Rivière Quito, Chocó. Novembre 2020.


Une seule drague peut rapporter 100.000 dollars par mois. Pas étonnant que dans la jungle colombienne du Chocó, la « ruée vers l’or » attire des organisations criminelles qui se lancent dans l’exploitation minière illégale, quoiqu’il en coûte pour l’environnement. Une enquête indépendante met ainsi à jour le rôle de deux hommes d’affaires iraniens qui vivent à Miami, où ils mènent grand train. Malgré leur implication dans cette mafia de l’or, ils jouissent d’une totale impunité.


Hassan Jalali Bidgoli, 54 ans, est un promoteur immobilier. Son partenaire, Amir Mohit-Kermani, 51 ans, est médecin chiropracteur et fait partie de Corse Clienti, un programme de Ferrari qui permet à ses abonnés de participer à des courses professionnelles et amateurs. Ces deux hommes d’affaires iraniens vivent aux États-Unis, à Miami, mais en Colombie, ils sont impliqués dans une affaire d'exploitation minière illégale. Les activités minières ont eu lieu par l'intermédiaire de deux sociétés constituées à Medellín et Quibdó en 2011 : Tala Internacional Trading SAS et Talbras SAS. Moisés Ortiz, ancien représentant légal de cette dernière société, faisait partie d'une organisation criminelle qui extrayait de l'or sans titre minier ni permis environnemental dans les municipalités de Río Quito et Medio San Juan, dans le Chocó. Le 5 décembre 2018, un juge a émis treize mandats d'arrêt incluant Jalali Bidgoli et Mohit-Kermani. Aucun des deux n'a pourtant été condamné ni même fait l'objet d'une enquête en Colombie. Seuls cinq membres de cette organisation mafieuse (Moisés Ortiz, Walter Cordero, Anthony Camargo, Lainer Arboleda et José Germán Arboleda) ont été condamnés en 2019 pour dommages aux ressources naturelles, contamination environnementale, exploitation illégale de gisements d'or et association de malfaiteurs. « Il n'y a jamais eu de mandat d'arrêt » contre les deux Iraniens, affirme Juan José Salazar, un avocat du cabinet de Diego Cadena qui les représente (Diego Cadena a été mis en détention préventive en juin dernier, dans une affaire de subornation de témoins qui implique l’ex-président Alvaro Uribe). Un autre avocat, David Nunez, qui défend Jalali Bidgoli et Mohit-Kermani aux États-Unis, a reconnu que ses clients avaient reçu une notice bleue d'Interpol, ce qui impliquait la connaissance de leur localisation, mais sans demande d’extradition ni d'arrestation internationale.

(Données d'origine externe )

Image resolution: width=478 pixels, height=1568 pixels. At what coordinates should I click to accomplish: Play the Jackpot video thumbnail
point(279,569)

Hassan Jalali Bidgoli et Amir Mohit-Kermani. Crédit : Rowena Nemae.


La ruée vers l'or

David Nunez prétend que ses clients ne négociaient pas «un seul gramme d'or», mais qu’ils auraient simplement «prêté de l'argent en 2010 à Carlos Marulanda», un Colombien qui avait l'intention «d'acheter de l'or en Colombie et de l'importer aux États-Unis pour le vendre». Ce Carlos Marulanda était l'un des sous-traitants de Jalali Bidgoli dans le domaine de la construction aux États-Unis. En 2010, il était déjà actif dans le commerce de l'or avec Josecarlo Souffront, un Vénézuélien vivant en Colombie depuis 2009. Selon Carlos Marulanda, Jalali Bidgoli a été attiré par cette «ruée vers l’or» parce qu'à l'époque, le secteur de la construction s'était effondré, et « lorsque les gens voient que quelque chose d'aussi petit a autant de valeur, ils s'enthousiasment.

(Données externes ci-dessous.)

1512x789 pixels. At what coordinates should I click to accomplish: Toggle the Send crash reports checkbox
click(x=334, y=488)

Jalali Bidgoli et Mohit-Kermani auraient investi 100.000 dollars pour acheter une drague, en association avec Souffront et un expert minier brésilien, mais très vite, selon Souffront, qui a fui la Colombie en 2011, «ils sont passés du statut d'investisseurs à celui de personnes essayant de s'impliquer dans nos opérations (...) Nous sommes passés d'une relation amicale à une relation extrêmement hostile». Selon l’avocat David Nunez, afin de récupérer «leurs pertes», les Iraniens ont décidé de créer Tala International Mineral Trading SAS. Ils ont ensuite rencontré Angela Salazar, une avocate colombienne qui s'est présentée comme une experte en droit minier, promettant d’obtenir des licences afin de pouvoir exploiter légalement l'or en Colombie. Elle a été engagée pour créer la société Talbras SAS avant d’être licenciée quelques mois plus tard.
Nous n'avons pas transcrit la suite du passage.